• **Task brief**:
Copy out the whole listing below line for line, without changing a single character.

──────── Dataset content ────────

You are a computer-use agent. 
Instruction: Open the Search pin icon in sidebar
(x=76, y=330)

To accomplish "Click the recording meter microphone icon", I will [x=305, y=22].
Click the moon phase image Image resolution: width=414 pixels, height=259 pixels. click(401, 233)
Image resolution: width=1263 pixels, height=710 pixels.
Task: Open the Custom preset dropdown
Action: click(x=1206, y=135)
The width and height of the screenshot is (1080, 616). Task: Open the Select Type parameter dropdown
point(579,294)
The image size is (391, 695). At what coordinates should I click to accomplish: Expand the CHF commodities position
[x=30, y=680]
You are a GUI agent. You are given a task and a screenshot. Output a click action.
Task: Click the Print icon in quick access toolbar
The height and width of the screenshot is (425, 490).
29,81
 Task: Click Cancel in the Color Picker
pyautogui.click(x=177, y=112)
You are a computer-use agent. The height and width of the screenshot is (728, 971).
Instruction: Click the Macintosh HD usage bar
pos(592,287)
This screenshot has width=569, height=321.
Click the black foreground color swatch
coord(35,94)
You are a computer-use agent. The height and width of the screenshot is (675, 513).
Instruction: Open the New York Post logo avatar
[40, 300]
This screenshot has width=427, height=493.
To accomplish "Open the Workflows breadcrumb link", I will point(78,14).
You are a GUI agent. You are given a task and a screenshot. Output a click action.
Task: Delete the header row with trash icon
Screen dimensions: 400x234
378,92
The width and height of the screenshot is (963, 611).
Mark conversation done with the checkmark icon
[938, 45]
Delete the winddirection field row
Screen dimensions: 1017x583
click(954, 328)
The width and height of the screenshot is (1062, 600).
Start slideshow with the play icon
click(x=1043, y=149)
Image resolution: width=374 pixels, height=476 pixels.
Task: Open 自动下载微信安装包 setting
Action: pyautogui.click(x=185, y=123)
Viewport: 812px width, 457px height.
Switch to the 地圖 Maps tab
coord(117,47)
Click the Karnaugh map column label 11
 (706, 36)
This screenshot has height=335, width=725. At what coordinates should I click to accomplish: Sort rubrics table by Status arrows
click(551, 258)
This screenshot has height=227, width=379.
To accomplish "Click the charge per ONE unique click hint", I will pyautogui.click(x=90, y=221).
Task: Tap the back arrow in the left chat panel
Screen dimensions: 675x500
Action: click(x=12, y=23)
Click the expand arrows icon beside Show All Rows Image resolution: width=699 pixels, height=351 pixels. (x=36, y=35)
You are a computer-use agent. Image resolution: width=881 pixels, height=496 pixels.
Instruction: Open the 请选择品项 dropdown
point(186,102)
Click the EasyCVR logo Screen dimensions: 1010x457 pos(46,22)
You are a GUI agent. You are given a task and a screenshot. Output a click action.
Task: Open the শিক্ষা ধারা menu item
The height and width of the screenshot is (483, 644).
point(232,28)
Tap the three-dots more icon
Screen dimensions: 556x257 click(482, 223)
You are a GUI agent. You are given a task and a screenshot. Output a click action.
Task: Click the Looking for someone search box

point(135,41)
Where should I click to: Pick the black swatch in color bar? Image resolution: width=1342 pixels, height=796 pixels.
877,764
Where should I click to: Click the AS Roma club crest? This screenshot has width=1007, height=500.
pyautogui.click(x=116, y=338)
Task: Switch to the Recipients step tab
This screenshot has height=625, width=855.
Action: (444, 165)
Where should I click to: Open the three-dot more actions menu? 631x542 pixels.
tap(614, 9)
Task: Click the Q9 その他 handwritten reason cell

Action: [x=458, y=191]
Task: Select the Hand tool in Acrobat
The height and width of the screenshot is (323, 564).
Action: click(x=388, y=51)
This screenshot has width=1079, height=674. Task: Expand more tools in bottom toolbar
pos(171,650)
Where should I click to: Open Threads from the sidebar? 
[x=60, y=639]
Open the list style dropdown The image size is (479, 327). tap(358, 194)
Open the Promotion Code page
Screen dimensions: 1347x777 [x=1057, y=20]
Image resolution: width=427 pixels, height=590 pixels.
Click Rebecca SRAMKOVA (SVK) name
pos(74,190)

────────

• **Final answer**:
You are a computer-use agent. 
Instruction: Open the Search pin icon in sidebar
(x=76, y=330)

To accomplish "Click the recording meter microphone icon", I will [x=305, y=22].
Click the moon phase image Image resolution: width=414 pixels, height=259 pixels. click(401, 233)
Image resolution: width=1263 pixels, height=710 pixels.
Task: Open the Custom preset dropdown
Action: click(x=1206, y=135)
The width and height of the screenshot is (1080, 616). Task: Open the Select Type parameter dropdown
point(579,294)
The image size is (391, 695). At what coordinates should I click to accomplish: Expand the CHF commodities position
[x=30, y=680]
You are a GUI agent. You are given a task and a screenshot. Output a click action.
Task: Click the Print icon in quick access toolbar
The height and width of the screenshot is (425, 490).
29,81
 Task: Click Cancel in the Color Picker
pyautogui.click(x=177, y=112)
You are a computer-use agent. The height and width of the screenshot is (728, 971).
Instruction: Click the Macintosh HD usage bar
pos(592,287)
This screenshot has width=569, height=321.
Click the black foreground color swatch
coord(35,94)
You are a computer-use agent. The height and width of the screenshot is (675, 513).
Instruction: Open the New York Post logo avatar
[40, 300]
This screenshot has width=427, height=493.
To accomplish "Open the Workflows breadcrumb link", I will point(78,14).
You are a GUI agent. You are given a task and a screenshot. Output a click action.
Task: Delete the header row with trash icon
Screen dimensions: 400x234
378,92
The width and height of the screenshot is (963, 611).
Mark conversation done with the checkmark icon
[938, 45]
Delete the winddirection field row
Screen dimensions: 1017x583
click(954, 328)
The width and height of the screenshot is (1062, 600).
Start slideshow with the play icon
click(x=1043, y=149)
Image resolution: width=374 pixels, height=476 pixels.
Task: Open 自动下载微信安装包 setting
Action: pyautogui.click(x=185, y=123)
Viewport: 812px width, 457px height.
Switch to the 地圖 Maps tab
coord(117,47)
Click the Karnaugh map column label 11
 (706, 36)
This screenshot has height=335, width=725. At what coordinates should I click to accomplish: Sort rubrics table by Status arrows
click(551, 258)
This screenshot has height=227, width=379.
To accomplish "Click the charge per ONE unique click hint", I will pyautogui.click(x=90, y=221).
Task: Tap the back arrow in the left chat panel
Screen dimensions: 675x500
Action: click(x=12, y=23)
Click the expand arrows icon beside Show All Rows Image resolution: width=699 pixels, height=351 pixels. (x=36, y=35)
You are a computer-use agent. Image resolution: width=881 pixels, height=496 pixels.
Instruction: Open the 请选择品项 dropdown
point(186,102)
Click the EasyCVR logo Screen dimensions: 1010x457 pos(46,22)
You are a GUI agent. You are given a task and a screenshot. Output a click action.
Task: Open the শিক্ষা ধারা menu item
The height and width of the screenshot is (483, 644).
point(232,28)
Tap the three-dots more icon
Screen dimensions: 556x257 click(482, 223)
You are a GUI agent. You are given a task and a screenshot. Output a click action.
Task: Click the Looking for someone search box

point(135,41)
Where should I click to: Pick the black swatch in color bar? Image resolution: width=1342 pixels, height=796 pixels.
877,764
Where should I click to: Click the AS Roma club crest? This screenshot has width=1007, height=500.
pyautogui.click(x=116, y=338)
Task: Switch to the Recipients step tab
This screenshot has height=625, width=855.
Action: (444, 165)
Where should I click to: Open the three-dot more actions menu? 631x542 pixels.
tap(614, 9)
Task: Click the Q9 その他 handwritten reason cell

Action: [x=458, y=191]
Task: Select the Hand tool in Acrobat
The height and width of the screenshot is (323, 564).
Action: click(x=388, y=51)
This screenshot has width=1079, height=674. Task: Expand more tools in bottom toolbar
pos(171,650)
Where should I click to: Open Threads from the sidebar? 
[x=60, y=639]
Open the list style dropdown The image size is (479, 327). tap(358, 194)
Open the Promotion Code page
Screen dimensions: 1347x777 [x=1057, y=20]
Image resolution: width=427 pixels, height=590 pixels.
Click Rebecca SRAMKOVA (SVK) name
pos(74,190)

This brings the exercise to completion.